Jakarta, Aktual.com – Presiden Joko Widodo mendengarkan keluhan-keluhan para sopir truk yang beroperasi di Jawa, Sumatera maupun Kalimantan mengenai premanisme dan pungutan liar.
“Saya sudah dengar semuanya. Saya kaget tadi ternyata banyak ‘cap’. Saya juga tidak tahu ‘cap’ itu apa. Saya baru dikasih tahu, oh cap itu ‘kayak gitu’,” kata Presiden Joko Widodo di Istana Negera Jakarta, Selasa.
Presiden Joko Widodo menemui sekitar 70 orang para pengemudi truk dari berbagai kelompok dan mendengarkan keluhan mereka mengenai banyaknya premanisme berbentuk pengecatan truk dengan nama kelompok tertentu saat melintasi jalanan.
Bila truk sudah dicat atau lazim disebut “dicap” maka pengemudi harus membayar sejumlah uang kepada kelompok yang “mengecap” truk tersebut, bila tidak maka ada kaca truk akan dipecahkan, atau ban akan disobek bahkan sopir ditodong dengan golok. Hal itu terjadi di pulau Sumatera, Jawa maupun Kalimantan.
“Oh punglinya preman, jalan mana lagi? Di Marunda? Cakung-Cilincing, Cikampek-Cirebon, terus mana lagi? Lampung mana? Lintas Timur OK biar dicatat Pak Wakapolri (Komjen Polisi Syafrudin), Samarinda-Balikpapan pungli petugas? OK terus, Mesuji, Prabumulih,” kata Presiden mengulang sahutan dari para sopir mengenai lokasi pungli yang mereka alami.
“Dari Jambi sampai Medan titik rawan paling banyak memasuki Riau dan dan memasuki Medan, lintas timur dari Lampung paling dominan wilayah hukumnya Polres Mesuji, mungkin Polres Mesuji sudah tahu tapi kewalahan mungkin perlu diback-up Mabes Polri,” kata seorang sopir.
Sopir lain juga mengeluhkan jalanan di lintas Sumatera yaitu dari perbatasan Aceh, di Binjai sampai Medan dan dari Medan sampai Pekanbaru batasnya hingga Bengkalis, lalu dimulai lagi dari jalur Pelalawan Riau.
“Kemarin sampai mobil teman saya dibakar, mulai lagi perbatasan Jambi dan Palembang, masuk Sumatera yang namanya Bedengseng, rajanya ‘cap-capan’ lewat rumah makan di situ kalau kita lewat saja kita ‘gak ngapa-ngapain’ kita lewat warung wajib bayar, kalau tidak bayar kaca pecah, kalau tidak golok sampai di leher, kalau tidak ban kita disobek, itu siang bolong,” jelas sopir tersebut.
“Diminta berapa sih itu?” tanya Presiden.
“Bervariasi, berapa yang diingat dia saja, kalau Rp200 ribu ya Rp200 ribu, kalau Rp2 juta ya Rp2 juta,” ungkap Presiden.

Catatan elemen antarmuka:
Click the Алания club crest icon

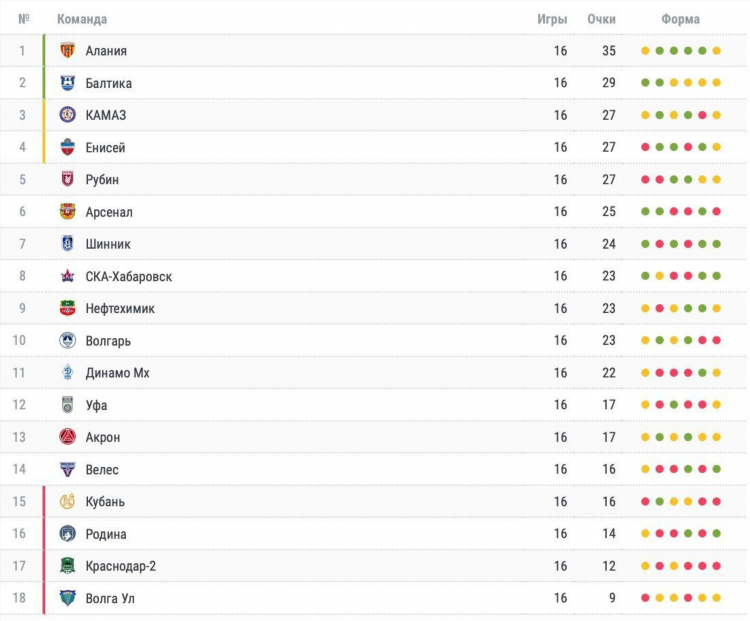[x=67, y=50]
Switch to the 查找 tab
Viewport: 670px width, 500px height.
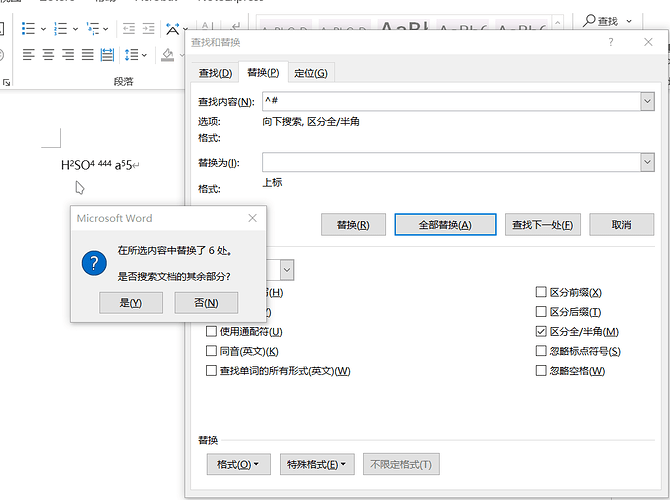215,73
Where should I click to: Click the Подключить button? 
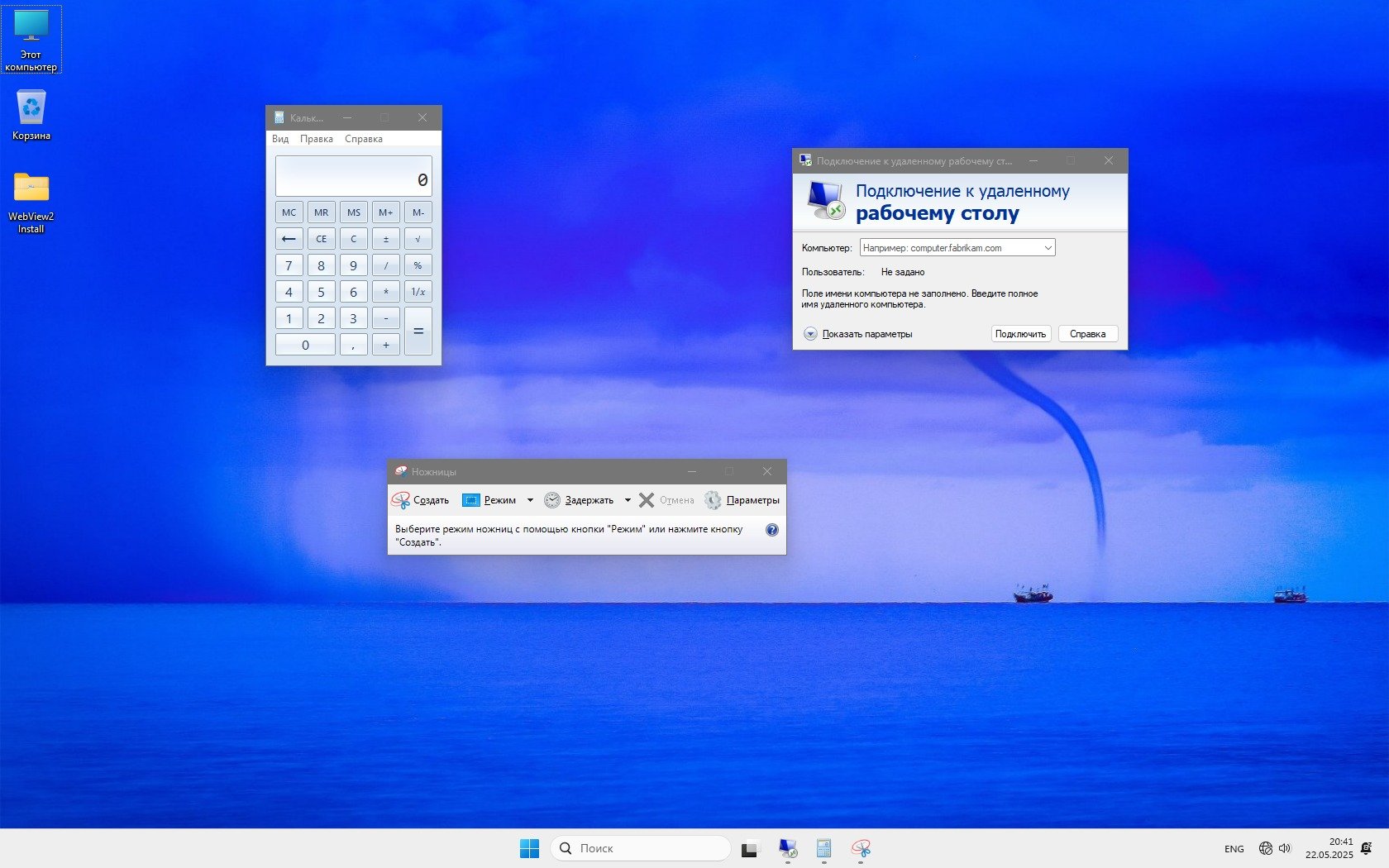pos(1020,334)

### DAFTAR TUGAS:
1. Ringkas paragraf yang diawali "Bila truk sudah dicat" dalam berita tentang keluhan sopir truk menjadi daftar poin yang tetap memuat fakta utamanya.
2. Ambil persis satu bagian dari berita tentang keluhan sopir truk: mulailah pada kata-kata yang memuat "Presiden Joko Widodo menemui", lalu berhenti setelah "saat melintasi jalanan.".

### JAWABAN BERURUTAN:
1.
- Truk yang sudah dicat atau "dicap" membuat pengemudinya wajib membayar sejumlah uang kepada kelompok yang mengecapnya.
- Jika tidak membayar, kaca truk dipecahkan, ban disobek, atau sopir ditodong dengan golok.
- Hal ini terjadi di Sumatera, Jawa, dan Kalimantan.

2.
Presiden Joko Widodo menemui sekitar 70 orang para pengemudi truk dari berbagai kelompok dan mendengarkan keluhan mereka mengenai banyaknya premanisme berbentuk pengecatan truk dengan nama kelompok tertentu saat melintasi jalanan.